**ASSIGNMENT**
With the pictures left out, please write out exactly each line from the one containing "Given: Click the" through the end of the material.

************

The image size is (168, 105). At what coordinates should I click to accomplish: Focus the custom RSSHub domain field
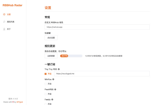(97, 27)
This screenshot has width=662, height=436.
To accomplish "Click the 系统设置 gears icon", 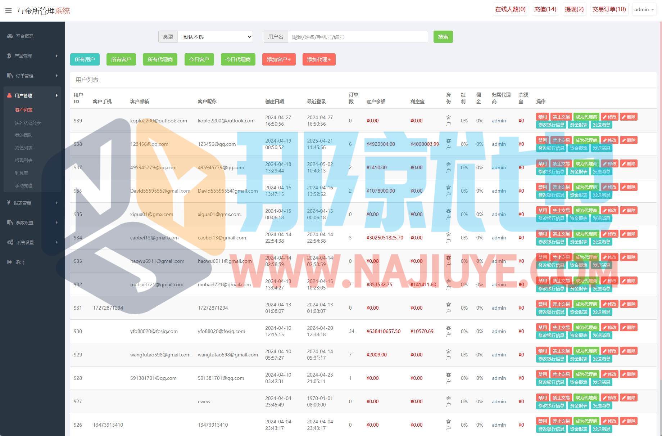I will click(x=10, y=242).
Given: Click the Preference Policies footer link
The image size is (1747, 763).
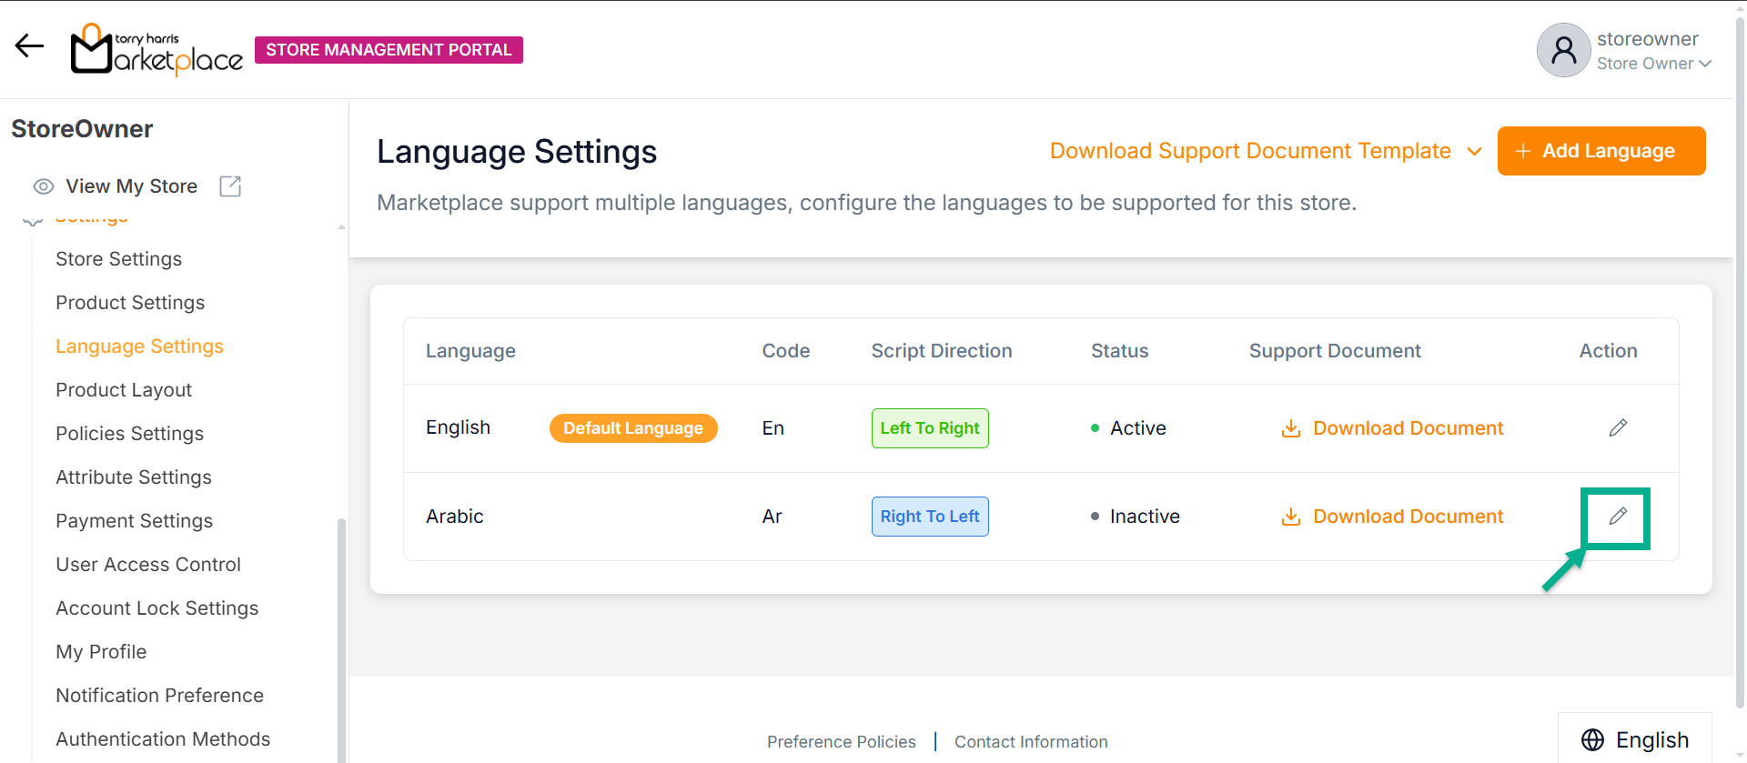Looking at the screenshot, I should (x=841, y=742).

************

**SOLUTION FOR THIS TASK**
Given: Click the Preference Policies footer link
The image size is (1747, 763).
Looking at the screenshot, I should (x=841, y=742).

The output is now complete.